Neighborhood Boundary Data from the [January 4, 2021](https://data.austintexas.gov/resource/a7ap-j2yt.json) GeoJSON file will be used to produce a color-coded Choropleth map in Folium, rather than color-coding map markers.  By colorcoding the bounding areas of each neighborhood, it is hoped the content will be more meaningful.

Housing and Population Density data from the [Table I: population, race and ethnicity, housing and density](https://www.austintexas.gov/sites/default/files/files/Planning/Demographics/Neighborhood_Reporting_Areas_Table_I.xlsx) will be used to provide information about population density of each neighborhood.  The race and enthnicity data in this table will be excluded from the analysis.

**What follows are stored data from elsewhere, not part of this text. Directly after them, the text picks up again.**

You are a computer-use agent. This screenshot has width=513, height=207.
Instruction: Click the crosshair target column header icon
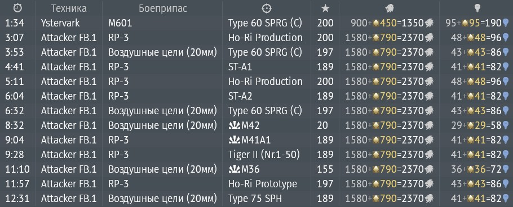(x=267, y=8)
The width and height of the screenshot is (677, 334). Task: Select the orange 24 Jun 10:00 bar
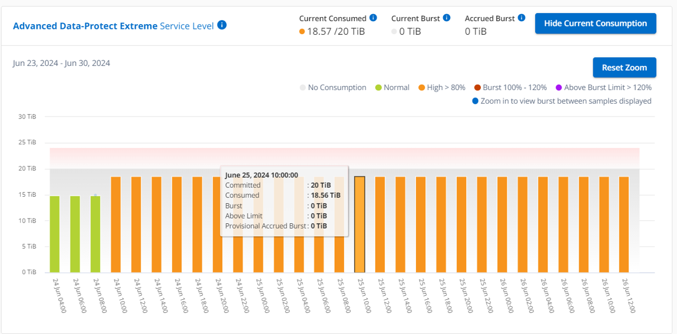116,224
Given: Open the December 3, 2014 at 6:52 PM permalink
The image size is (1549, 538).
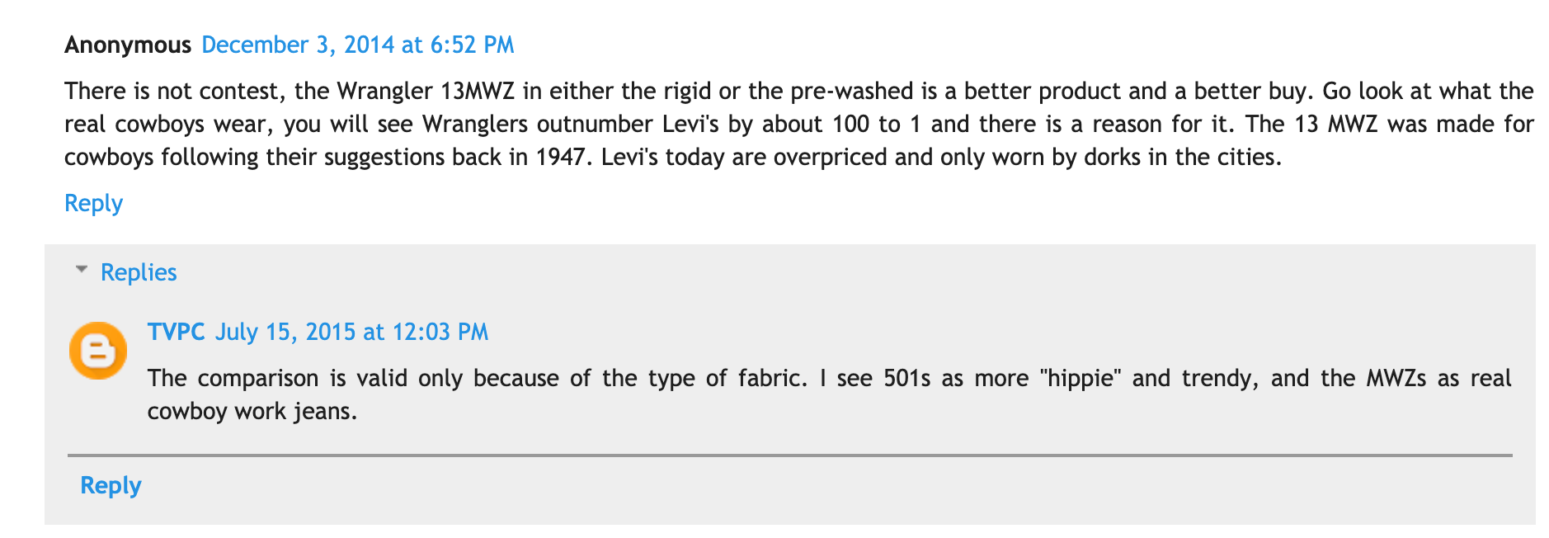Looking at the screenshot, I should tap(358, 45).
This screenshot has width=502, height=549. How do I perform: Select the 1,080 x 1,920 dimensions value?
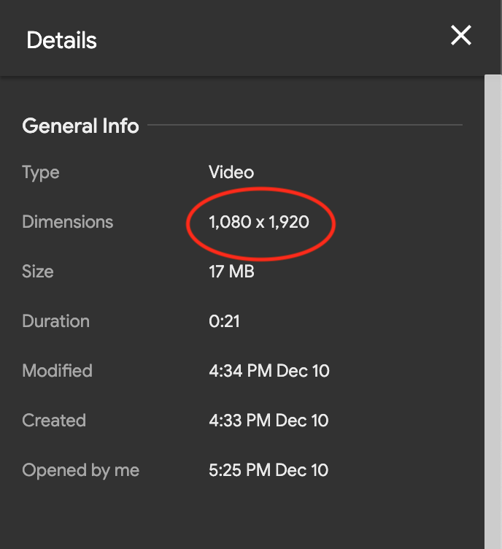259,222
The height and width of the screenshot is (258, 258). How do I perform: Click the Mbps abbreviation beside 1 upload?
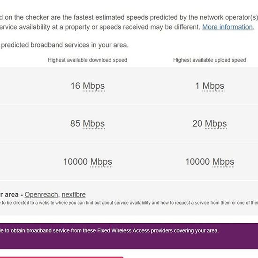coord(213,86)
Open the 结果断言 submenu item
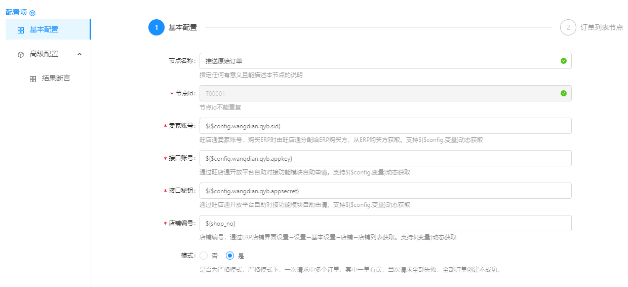The width and height of the screenshot is (628, 287). click(56, 78)
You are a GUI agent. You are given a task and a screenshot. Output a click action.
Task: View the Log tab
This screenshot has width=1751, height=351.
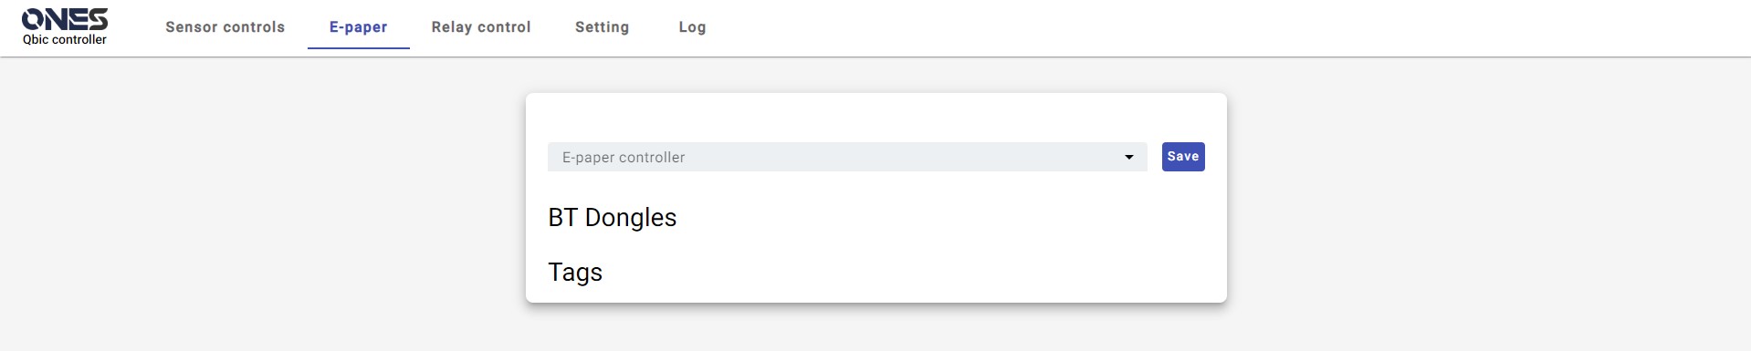[692, 27]
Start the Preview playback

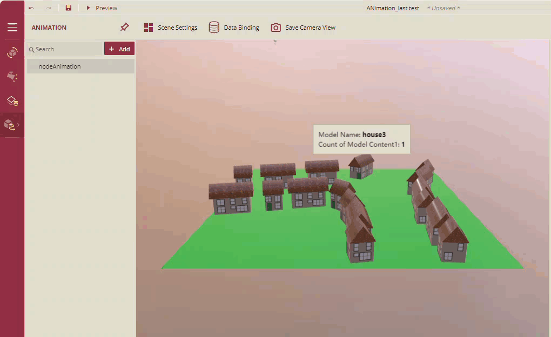(x=102, y=8)
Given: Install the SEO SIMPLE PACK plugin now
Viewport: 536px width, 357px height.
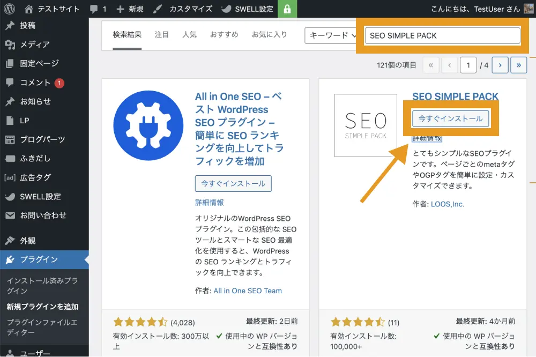Looking at the screenshot, I should 450,118.
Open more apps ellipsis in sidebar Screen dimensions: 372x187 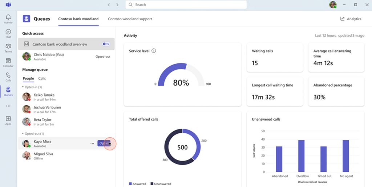(x=8, y=106)
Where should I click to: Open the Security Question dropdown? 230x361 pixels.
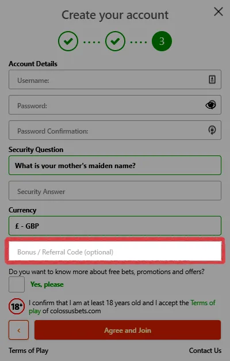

Counts of Families with Children, and a modified Age breakdown will be extracted from the [Table II: household characteristics and age structure](https://www.austintexas.gov/sites/default/files/files/Planning/Demographics/Neighborhood_Reporting_Areas_Table_II.xlsx).  Existing age groupings will be aggregated to fewer groups, including Schoold Age Children, Late Teens to Early 20s, Mid 20s to Late 50s, and Seniors.

Frequency of Venue Types data collected from the Foursqueare API will be agregated with the Housing, Population, Family and Age data above to build a Dataset suitable for K-Means clustering.  The resulting Clusters will be included on a Folium Choropleth map, and a review of the data for each cluster will attempt to extract key charachteristics of the group.

### Chalenges

One chalenge to overcome with the GeoJSON data and ArcGIS API will be determining the centroid for each Neighborhood.  Given the computation of a centroid for an irregular, non-convex polygon is quite complex, the original hope was that the Foursquare API could be used to collect the Latitude and Longitude of each Neighborhood.  Unfortunately, the results were not always ideal.

Let's take a look at what we got.

## An Initial Map of Neighborhoods

First, we have to perform installations and imports, define some functions.

In [1]:
# Imports for the Project as a whole

# NOTE: Outputs for this are hidden since they don't add to the value of the review

# Install and Import folium - we'll use this for creating maps, displaying boundaries and specific points of interest
!pip install folium
import folium

# Install and Import geocoder - we'll use this to get longitude and latitude data from ArcGIS
!pip install geocoder
import geocoder

# Import requests - we'll use this to process HTML requests
import requests

# Import pandas
import pandas as pd

# Import pandas json_normalize
from pandas.io.json import json_normalize

# Install and Import geopandas
!pip install geopandas
import geopandas

# Install and Import geojson
!pip install geojson
import geojson



In [2]:
# The code was removed by Watson Studio for sharing.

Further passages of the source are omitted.